Я проводил Жюли до лоскутка земли рядом со сторожкой, где на нескольких квадратных метрах в изобилии росли овощи и цветы, посмотрел, как она кормит кроликов в клетке, не переставая что-то им говорить. Я подумал о графине, скармливающей сахар своим собачонкам. Неожиданно мне подумалось, что обе женщины от природы сильны, мужественны, полны любви и по сути своей одинаковы, но одна из них сбилась со своего пути, запуталась, стала в некотором смысле душевной калекой и все из-за того, что какая-то частица ее сердца так и не расцвела.
-- Жюли, -- сказал я, зная, что мой вопрос удивит ее, особенно сейчас, и даже если нет, Жан де Ге никогда бы его не задал, так как ответ был ему известен, -- Жюли, как здесь, в Сен-Жиле, было во время оккупации?
Как ни странно, она не удивилась. Возможно, де Ге все же мог его задать, возможно, он, как и я, чувствовал, что эта крестьянка, так близко стоящая к сущности вещей, может добавить такой штрих к картине, о котором не услышишь ни от кого, кроме нее.
-- Вы сами понимаете, господин Жан, -- сказала Жюли, немного помолчав, -- что для человека вроде вас, который уехал отсюда и участвовал в движении Сопротивления, у войны есть свои законы, и ведется она по правилам. Что-то вроде игры, где ты или выиграешь, или проиграешь. Но для тех, кто остался здесь, это было совсем не так. Казалось, будто ты сидишь в тюрьме без решеток и замков, и никто не знает, кто тут преступник, кто тюремщик, кто лжет, кто кого предал. Люди потеряли веру друг в друга. Если то, что ты считал сильным, оказывается слабым, тебе делается стыдно, ты спрашиваешь себя: кто виноват? Ты спрашиваешь, кто проявил слабость, ты сам или другой, но никто не знает ответа, и никто не хочет брать на себя вину.
-- Но вы, Жюли, -- настаивал я, -- что вы делали тут? О чем думали?
-- Я? -- переспросила она. -- А что я могла делать? Только жить дальше так, как я всегда жила, выращивать овощи, кормить кур, ухаживать за моим бедным мужем, который был тогда еще жив, и говорить себе: .
Она отвернулась от клетки, вытерла о передник широкие сильные руки.
-- Вы видели, как кролики на воле умирают от миксоматоза? -- спросила она. -- Недурно, да? До чего мы дошли: чтобы животное было свободным, его надо держать в клетке. Я не очень высокого мнения о человеческом роде, господин граф. Совсем не плохо, что время от времени на свете бывают войны. Людям полезно узнать на собственной шкуре, что такое боль и страдание. Когда-нибудь они истребят друг друга, как истребили кроликов. Тем лучше. Когда не останется ничего, кроме земли и лесов, в мире вновь наступят покой и тишина.
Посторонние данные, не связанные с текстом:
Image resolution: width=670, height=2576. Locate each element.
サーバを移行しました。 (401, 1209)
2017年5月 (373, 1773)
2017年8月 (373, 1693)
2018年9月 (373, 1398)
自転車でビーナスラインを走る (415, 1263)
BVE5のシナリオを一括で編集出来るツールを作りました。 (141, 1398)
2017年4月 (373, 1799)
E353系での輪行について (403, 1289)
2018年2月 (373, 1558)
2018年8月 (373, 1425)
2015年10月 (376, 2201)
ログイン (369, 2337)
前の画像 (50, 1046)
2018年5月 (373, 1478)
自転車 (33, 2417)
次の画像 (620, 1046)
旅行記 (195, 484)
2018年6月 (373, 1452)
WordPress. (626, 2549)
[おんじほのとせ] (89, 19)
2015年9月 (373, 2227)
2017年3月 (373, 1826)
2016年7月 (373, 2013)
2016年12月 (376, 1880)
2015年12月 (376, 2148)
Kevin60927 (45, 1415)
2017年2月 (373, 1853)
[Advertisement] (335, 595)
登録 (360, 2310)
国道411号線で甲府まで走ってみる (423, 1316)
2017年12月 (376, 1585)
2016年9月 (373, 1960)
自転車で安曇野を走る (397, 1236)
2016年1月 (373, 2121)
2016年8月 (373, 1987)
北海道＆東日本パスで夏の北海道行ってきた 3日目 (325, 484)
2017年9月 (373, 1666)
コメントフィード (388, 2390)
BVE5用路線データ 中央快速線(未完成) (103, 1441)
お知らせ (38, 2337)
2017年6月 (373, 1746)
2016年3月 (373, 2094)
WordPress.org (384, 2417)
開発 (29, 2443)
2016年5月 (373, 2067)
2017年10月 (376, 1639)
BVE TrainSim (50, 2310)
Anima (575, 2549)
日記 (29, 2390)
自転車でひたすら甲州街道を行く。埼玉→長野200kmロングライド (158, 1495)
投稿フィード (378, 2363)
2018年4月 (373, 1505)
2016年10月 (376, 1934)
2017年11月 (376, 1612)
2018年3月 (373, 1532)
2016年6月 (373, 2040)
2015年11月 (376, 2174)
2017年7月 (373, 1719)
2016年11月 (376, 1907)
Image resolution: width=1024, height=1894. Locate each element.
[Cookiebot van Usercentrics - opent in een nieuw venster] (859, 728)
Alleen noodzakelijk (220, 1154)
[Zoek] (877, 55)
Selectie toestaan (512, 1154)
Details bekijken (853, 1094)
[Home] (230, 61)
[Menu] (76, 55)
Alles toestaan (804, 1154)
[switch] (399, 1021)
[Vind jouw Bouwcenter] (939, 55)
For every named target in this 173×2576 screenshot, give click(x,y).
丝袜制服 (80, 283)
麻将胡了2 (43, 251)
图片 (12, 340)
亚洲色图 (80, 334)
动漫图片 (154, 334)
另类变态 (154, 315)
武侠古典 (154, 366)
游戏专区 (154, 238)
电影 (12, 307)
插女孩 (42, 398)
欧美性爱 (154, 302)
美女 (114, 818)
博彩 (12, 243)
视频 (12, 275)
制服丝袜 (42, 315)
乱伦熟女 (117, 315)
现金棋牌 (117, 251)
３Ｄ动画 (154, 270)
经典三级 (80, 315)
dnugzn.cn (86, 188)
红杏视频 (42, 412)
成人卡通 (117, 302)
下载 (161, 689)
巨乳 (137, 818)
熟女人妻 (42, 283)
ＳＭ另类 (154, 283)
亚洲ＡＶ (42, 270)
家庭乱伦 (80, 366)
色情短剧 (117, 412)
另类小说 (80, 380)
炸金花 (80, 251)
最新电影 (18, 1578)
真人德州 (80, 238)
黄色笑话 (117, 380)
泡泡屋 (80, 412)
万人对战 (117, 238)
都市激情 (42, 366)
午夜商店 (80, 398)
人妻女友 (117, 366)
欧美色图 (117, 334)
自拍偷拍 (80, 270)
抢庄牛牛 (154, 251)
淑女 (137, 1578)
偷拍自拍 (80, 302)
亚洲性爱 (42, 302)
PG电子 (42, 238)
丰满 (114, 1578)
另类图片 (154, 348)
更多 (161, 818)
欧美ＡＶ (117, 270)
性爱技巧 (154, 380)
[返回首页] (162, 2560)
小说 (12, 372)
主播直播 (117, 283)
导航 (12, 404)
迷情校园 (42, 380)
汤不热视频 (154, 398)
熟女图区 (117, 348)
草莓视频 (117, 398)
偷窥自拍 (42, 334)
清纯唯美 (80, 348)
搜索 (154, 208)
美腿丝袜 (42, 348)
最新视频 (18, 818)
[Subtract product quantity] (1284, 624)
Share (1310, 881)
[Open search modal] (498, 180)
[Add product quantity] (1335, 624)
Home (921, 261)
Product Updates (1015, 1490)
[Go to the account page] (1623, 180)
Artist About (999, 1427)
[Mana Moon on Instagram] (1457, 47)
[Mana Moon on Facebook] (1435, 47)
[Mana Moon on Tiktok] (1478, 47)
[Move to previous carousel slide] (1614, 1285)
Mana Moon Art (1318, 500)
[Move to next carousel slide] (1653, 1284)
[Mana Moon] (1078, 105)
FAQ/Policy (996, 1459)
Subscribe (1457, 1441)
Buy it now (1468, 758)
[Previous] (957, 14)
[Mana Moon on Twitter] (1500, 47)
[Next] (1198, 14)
Жюли улыбнулась мне и добавила:
-- Зайдите-ка в сторожку, месье Жан, я вам что-то покажу.
Я последовал за ней в небольшое строеньице -- не больше голубятни на лужайке перед замком. Здесь были печурка с выведенной сквозь крышу трубой, деревянный столик, стул и посудный шкаф до самого потолка. Перед печкой, распушив перья, сидела курица. Жюли прогнала ее, пнув ногой, и та выбежала с кудахтаньем наружу.
-- Если она думает, что может снести яйцо здесь, она ошибается, -сказала Жюли. -- Она хитрющая, эта курица, и, раз она старая, норовит взять надо мной верх. Подождите, я сейчас найду вам этот снимок.
Из скрытого фартуком кармана юбки она вынула ключи и отперла шкаф. Он был полон бумаг, книг и посуды. Все было аккуратно разложено по полкам, ничто не запихивалось сюда кое-как.
-- Подождите, -- сказала Жюли, -- он где-то здесь.
Она порылась среди бумаг и, наконец, вытащила тетрадь; открыла ее посередине, вынула конверт, а из конверта -- моментальный снимок.
-- Вот он, -- сказала Жюли. -- Вы спрашивали меня насчет оккупации. Из-за этого мальчика меня обвинили в предательстве, в том, что я сотрудничаю с врагом.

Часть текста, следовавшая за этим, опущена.